Ese deseo de experiencia no es contrariado por Nuestro Señor, pues al encontrarse con sus discípulos invitó a Santo Tomás a comprobar: «Introduce aquí tu dedo, y ve mis manos. Pone tu mano en mi costado. No seas incrédulo, sino hombre de fe» (Jn. 20,27). De los labios del incrédulo brotó, como la rosa en el desierto, el más explícito acto de fe en la divinidad de Jesús presente en los Evangelios: «¡Mi Señor y mi Dios!» (Jn. 20,28). Con los ojos y los dedos de Tomás, nosotros tocamos en las llagas y en el costado abierto de Jesús. En Tomás toda la Iglesia creyó en la resurrección corpórea y milagrosa del Hombre-Dios.
Ahora, hubo otro Tomás, nacido en la ciudad italiana de Aquino, cuyo nombre no puede ser pronunciado por teólogo o filósofo que se aprecie sino con respeto y veneración: Santo Tomás de Aquino. Él fue un auténtico testigo de los atributos y perfecciones divinas, de la divinidad y la humanidad de Cristo, del inefable misterio de la Santísima Eucaristía y de los castos privilegios de María Santísima. Tomás nació más de un milenio después de la tragedia de Gólgota, y de hecho no tuvo la gracia de tocar con su dedo en el costado y en las llagas del Redentor como en otro tiempo lo había hecho el apóstol.

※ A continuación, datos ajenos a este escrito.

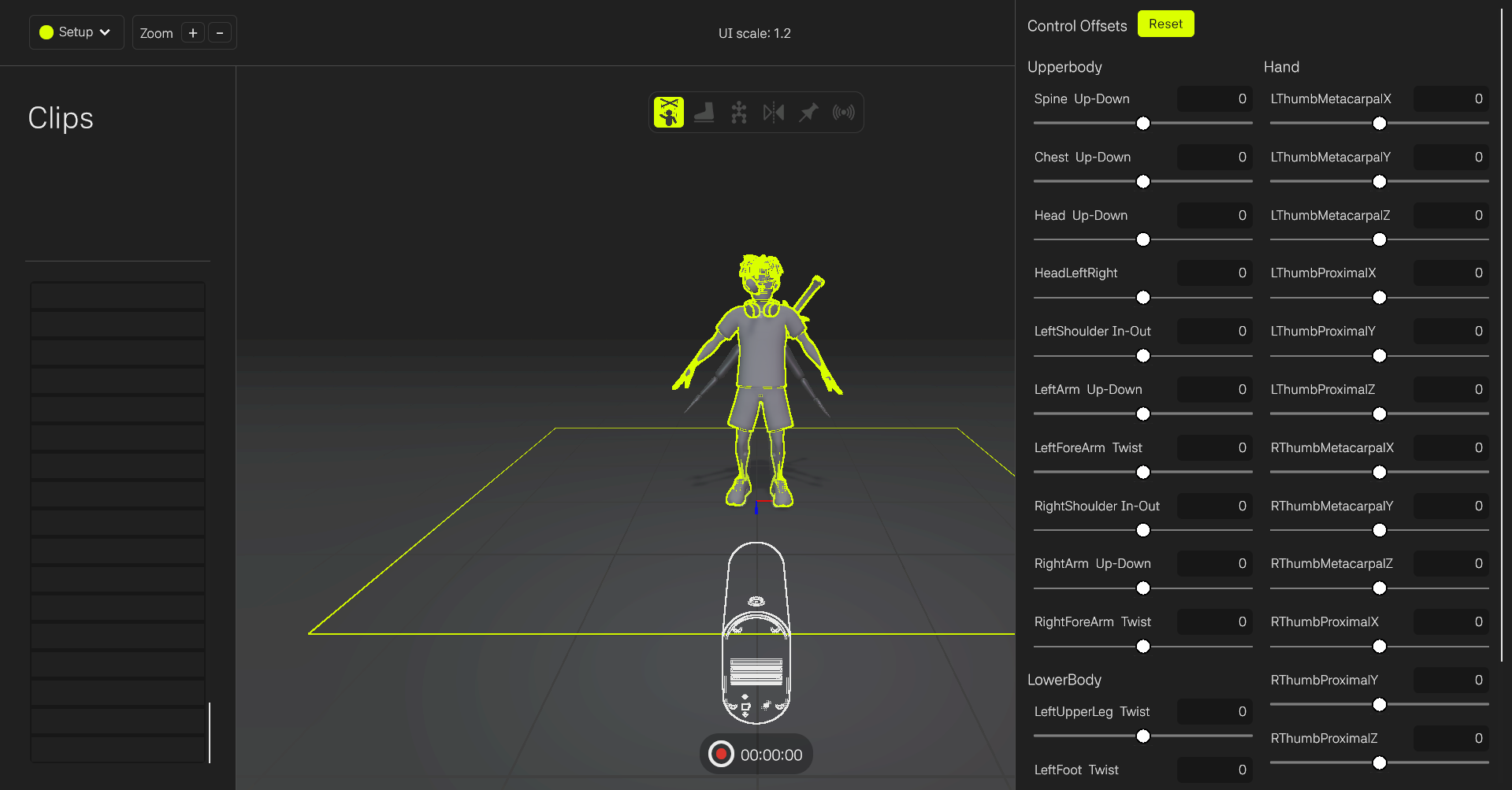The image size is (1512, 790).
Task: Toggle the foot skating icon
Action: click(704, 113)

Entretanto, el Doctor Angélico vio con los ojos de la fe y palpó con las manos de la caridad la divinidad y la humanidad de Jesús. La experiencia mística de Tomás es superior a la experiencia científica del apóstol, como por lo demás afirmó el propio Divino Maestro: «Creíste, porque me viste. ¡Felices aquellos que creen sin haber visto!» (Jn. 20,29). ¿La visión de la experiencia mística, esencialmente sobrenatural de Santo Tomás no es inmensamente más abarcadora y sublime que la experiencia material y racional? ¿Al final, el objeto de la mirada teológica no es el Buen Dios, puro espíritu y totalmente inmaterial? ¿Y el mundo sobrenatural no es esencialmente invisible a nuestros ojos carnales? Es por eso que la experiencia mística de los santos es más elocuente que la pretensiosa experiencia humana de los entendidos…

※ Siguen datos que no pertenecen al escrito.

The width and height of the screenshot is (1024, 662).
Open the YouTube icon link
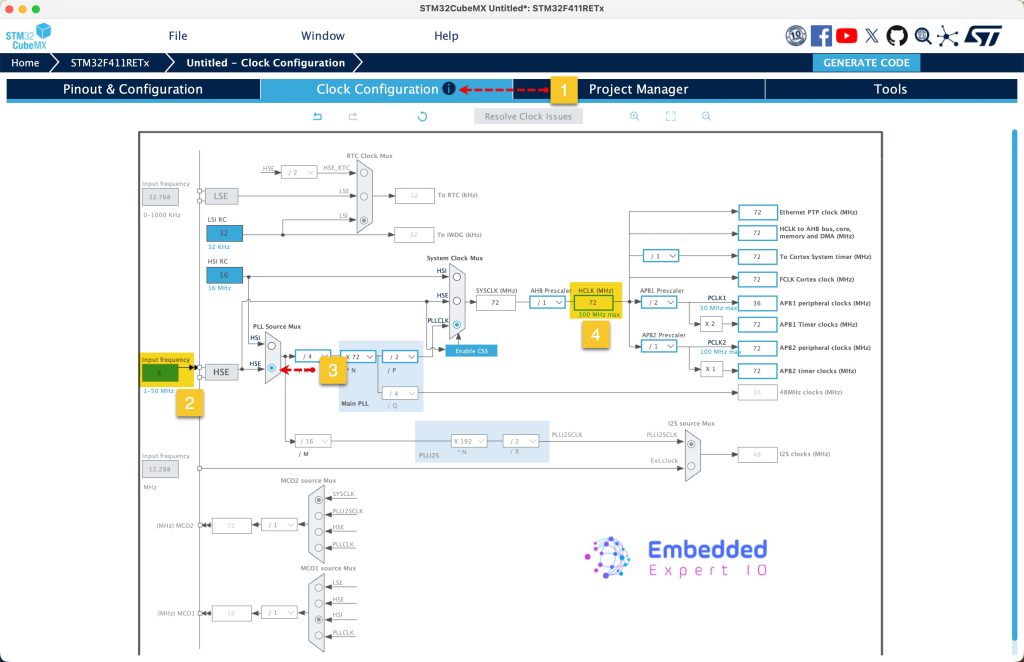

Es justamente por causa de la santidad del insigne Doctor Angélico, que su obra filosófica y teológica -más allá de ser eminentemente racional y precursora de los métodos científicos modernos- es superior. Él vio con los ojos del Espíritu Santo, con las castas dulzuras interiores de los toques místicos,[1] con la rectitud de la primera mirada de un alma santa, recta e inocente.
Es por eso que la Iglesia atribuyó especial valor a la obra del Aquinate: él fue más feliz en creer sin ver y tocar, porque vio, distinguió, creyó a través de la mirada sobrenatural de la cual él sacó la inspiración de su enseñanza, o sea, de la visión de una imagen eterna casi beatífica, de la cual gozaremos por toda la eternidad. Es de esa forma que se puede decir que Santo Tomás fue más feliz que el Apóstol Tomás, pues él creyó en Aquel que real, genuina y místicamente había «visto».

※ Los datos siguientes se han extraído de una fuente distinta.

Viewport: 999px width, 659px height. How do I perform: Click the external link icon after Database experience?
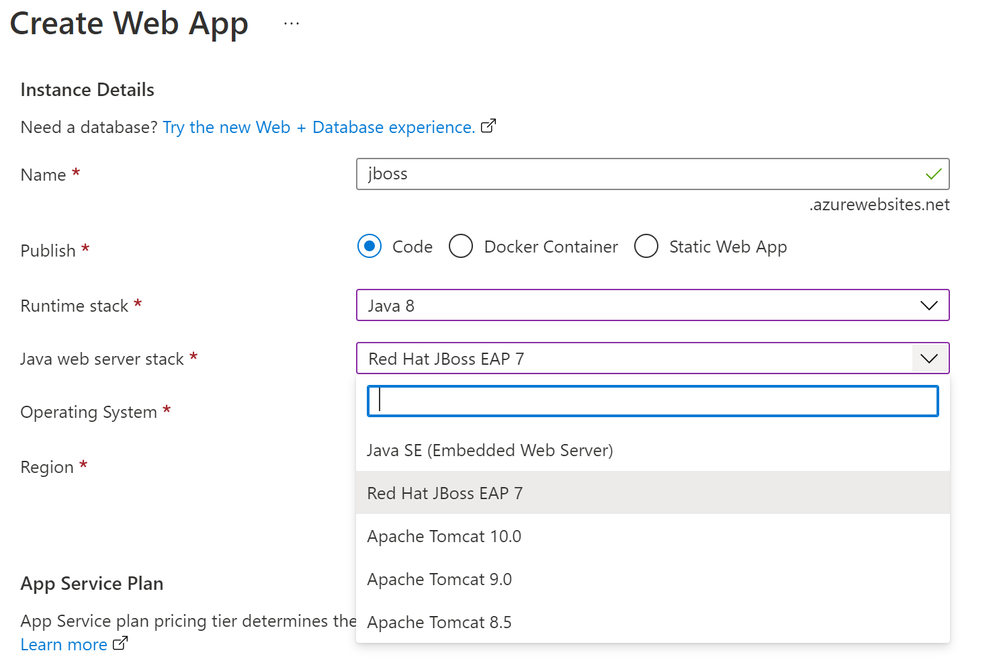tap(489, 127)
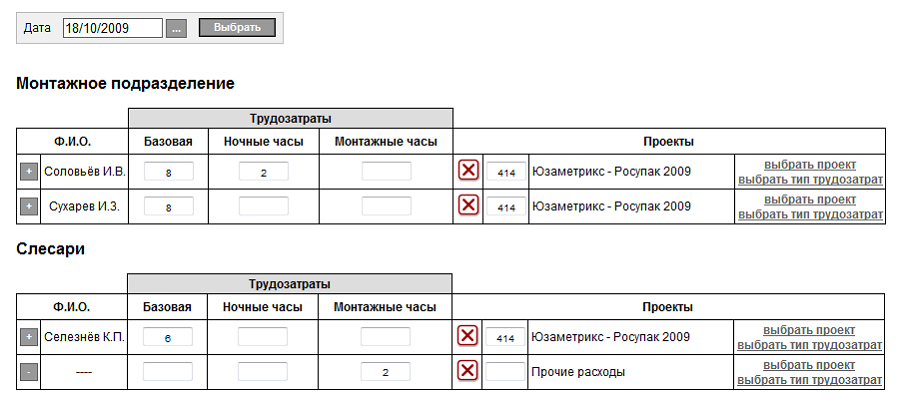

Por Marcos Eduardo Melo dos Santos
[1] La vision intellectuelle est la manifestation certaine d’un objet à l’intelligence, sans aucune dépendance actuelle des images sensibles. Elle se fait soit par des idées acquises surnaturellement coordonnées ou modifiées soit par des idées infuses, qui sont parfois d’ordre angélique. Elle requiert, en outre, une lumière infuse, celle du don de sagesse ou de la prophétie. […] La vision intellectuelle est parfois obscure et indistincte. […] D’autre fois, la vision intellectuelle est claire et distincte […]; c’est une sorte d’intuition des véritess divines ou des choses créées en Dieu. […] On reconnaît que ces faveurs viennent de Dieu aux effects qu’elles produisent: paix intime, sainte joie, profonde humilité, attachemente inébranlable a la virtu» (GARRIGOU-LAGRANGE, Les trois âges de la vie intérieure: prélude de celle du ciel, Op. Cit., p. 764-765. Tom. II).